### What is required
Look through the material below and copy exactly the lines from the line with "Ex-governor Samuel Ortom (139, 558)" to the line with "admin (105, 509)", those two lines included.
....
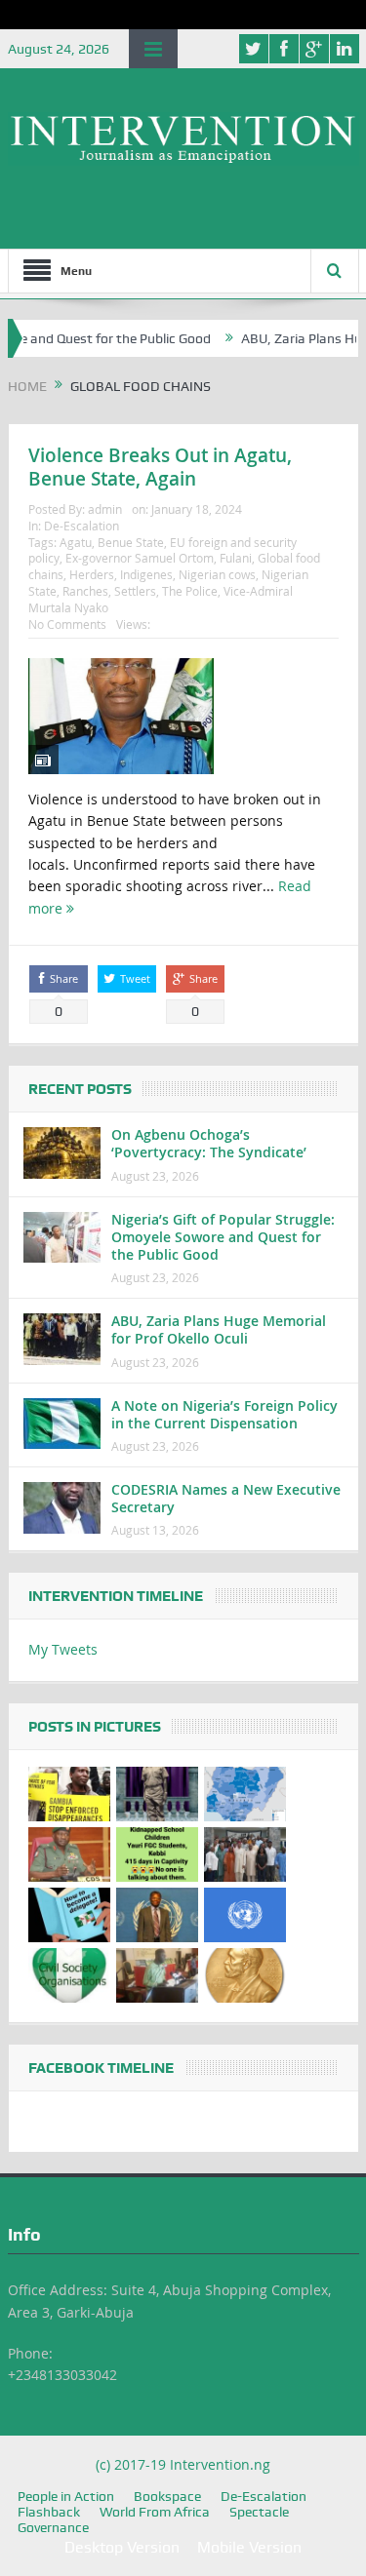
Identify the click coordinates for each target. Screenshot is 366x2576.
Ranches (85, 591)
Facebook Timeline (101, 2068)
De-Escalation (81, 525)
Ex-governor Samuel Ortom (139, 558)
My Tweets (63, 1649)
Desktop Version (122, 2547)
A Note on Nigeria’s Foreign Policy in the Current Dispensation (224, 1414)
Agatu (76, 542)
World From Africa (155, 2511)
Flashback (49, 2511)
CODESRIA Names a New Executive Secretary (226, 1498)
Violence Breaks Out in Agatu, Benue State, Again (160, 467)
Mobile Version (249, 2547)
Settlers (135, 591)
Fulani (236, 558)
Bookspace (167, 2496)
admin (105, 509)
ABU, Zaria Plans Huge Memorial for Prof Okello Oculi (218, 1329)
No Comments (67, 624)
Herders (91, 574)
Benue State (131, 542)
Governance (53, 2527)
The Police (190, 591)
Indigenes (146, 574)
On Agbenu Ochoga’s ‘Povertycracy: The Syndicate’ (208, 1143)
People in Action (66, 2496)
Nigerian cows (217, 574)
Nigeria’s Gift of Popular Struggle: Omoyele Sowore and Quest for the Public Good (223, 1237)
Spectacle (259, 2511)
....
### Result for this task
Ex-governor Samuel Ortom (139, 558)
My Tweets (63, 1649)
Desktop Version (122, 2547)
A Note on Nigeria’s Foreign Policy in the Current Dispensation (224, 1414)
Agatu (76, 542)
World From Africa (155, 2511)
Flashback (49, 2511)
CODESRIA Names a New Executive Secretary (226, 1498)
Violence Breaks Out in Agatu, Benue State, Again (160, 467)
Mobile Version (249, 2547)
Settlers (135, 591)
Fulani (236, 558)
Bookspace (167, 2496)
admin (105, 509)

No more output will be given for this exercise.